Classes / functions for implementing leaf models. More...

Classes
class	StochTree::GaussianConstantSuffStat
	Sufficient statistic and associated operations for gaussian homoskedastic constant leaf outcome model. More...

class	StochTree::GaussianConstantLeafModel
	Marginal likelihood and posterior computation for gaussian homoskedastic constant leaf outcome model. More...

class	StochTree::GaussianUnivariateRegressionSuffStat
	Sufficient statistic and associated operations for gaussian homoskedastic constant leaf outcome model. More...

class	StochTree::GaussianUnivariateRegressionLeafModel
	Marginal likelihood and posterior computation for gaussian homoskedastic constant leaf outcome model. More...

class	StochTree::GaussianMultivariateRegressionSuffStat
	Sufficient statistic and associated operations for gaussian homoskedastic constant leaf outcome model. More...

class	StochTree::GaussianMultivariateRegressionLeafModel
	Marginal likelihood and posterior computation for gaussian homoskedastic constant leaf outcome model. More...

class	StochTree::LogLinearVarianceSuffStat
	Sufficient statistic and associated operations for heteroskedastic log-linear variance model. More...

class	StochTree::LogLinearVarianceLeafModel
	Marginal likelihood and posterior computation for heteroskedastic log-linear variance model. More...

Typedefs
using	StochTree::SuffStatVariant = std::variant< GaussianConstantSuffStat, GaussianUnivariateRegressionSuffStat, GaussianMultivariateRegressionSuffStat, LogLinearVarianceSuffStat >
	Unifying layer for disparate sufficient statistic class types.
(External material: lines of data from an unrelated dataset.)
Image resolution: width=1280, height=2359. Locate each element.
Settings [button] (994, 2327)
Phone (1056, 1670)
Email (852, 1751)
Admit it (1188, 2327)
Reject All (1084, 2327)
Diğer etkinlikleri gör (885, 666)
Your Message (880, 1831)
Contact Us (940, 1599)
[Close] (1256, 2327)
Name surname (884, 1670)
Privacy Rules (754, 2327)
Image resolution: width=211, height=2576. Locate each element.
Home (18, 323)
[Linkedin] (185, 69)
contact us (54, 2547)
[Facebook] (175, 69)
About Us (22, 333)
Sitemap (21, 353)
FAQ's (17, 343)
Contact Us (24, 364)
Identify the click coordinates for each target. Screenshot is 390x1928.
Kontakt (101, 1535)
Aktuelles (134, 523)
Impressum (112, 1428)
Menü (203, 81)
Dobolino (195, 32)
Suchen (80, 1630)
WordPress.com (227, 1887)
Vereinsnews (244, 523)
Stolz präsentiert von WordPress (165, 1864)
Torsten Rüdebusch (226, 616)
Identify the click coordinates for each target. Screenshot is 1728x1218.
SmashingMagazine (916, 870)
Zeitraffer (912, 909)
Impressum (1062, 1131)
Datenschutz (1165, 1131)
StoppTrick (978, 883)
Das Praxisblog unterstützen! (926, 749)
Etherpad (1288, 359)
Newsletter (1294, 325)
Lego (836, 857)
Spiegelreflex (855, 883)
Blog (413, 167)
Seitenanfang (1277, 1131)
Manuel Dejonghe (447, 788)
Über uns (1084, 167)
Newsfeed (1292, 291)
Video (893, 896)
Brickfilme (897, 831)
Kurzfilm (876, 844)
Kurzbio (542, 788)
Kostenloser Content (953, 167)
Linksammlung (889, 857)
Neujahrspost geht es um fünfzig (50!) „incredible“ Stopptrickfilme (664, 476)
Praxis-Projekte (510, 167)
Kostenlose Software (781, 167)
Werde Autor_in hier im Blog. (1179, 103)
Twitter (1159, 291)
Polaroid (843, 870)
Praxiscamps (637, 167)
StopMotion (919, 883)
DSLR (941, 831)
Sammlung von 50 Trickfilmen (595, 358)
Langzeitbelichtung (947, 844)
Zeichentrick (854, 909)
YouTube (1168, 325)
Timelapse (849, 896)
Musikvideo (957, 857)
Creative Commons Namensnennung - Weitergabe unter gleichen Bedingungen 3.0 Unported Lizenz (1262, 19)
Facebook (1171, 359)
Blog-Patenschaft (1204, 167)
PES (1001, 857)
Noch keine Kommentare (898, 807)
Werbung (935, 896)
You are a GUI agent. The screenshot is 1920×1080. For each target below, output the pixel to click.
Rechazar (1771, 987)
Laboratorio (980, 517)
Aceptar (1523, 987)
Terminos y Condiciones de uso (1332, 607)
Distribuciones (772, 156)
using	StochTree::LeafModelVariant = std::variant< GaussianConstantLeafModel, GaussianUnivariateRegressionLeafModel, GaussianMultivariateRegressionLeafModel, LogLinearVarianceLeafModel >
	Unifying layer for disparate leaf model class types.

Enumerations
enum	StochTree::ModelType
	Leaf models for the forest sampler: More...

Functions
static SuffStatVariant	StochTree::suffStatFactory (ModelType model_type, int basis_dim=0)
	Factory function that creates a new `SuffStat` object for the specified model type.

static LeafModelVariant	StochTree::leafModelFactory (ModelType model_type, double tau, Eigen::MatrixXd &Sigma0, double a, double b)
	Factory function that creates a new `LeafModel` object for the specified model type.

Detailed Description

Classes / functions for implementing leaf models.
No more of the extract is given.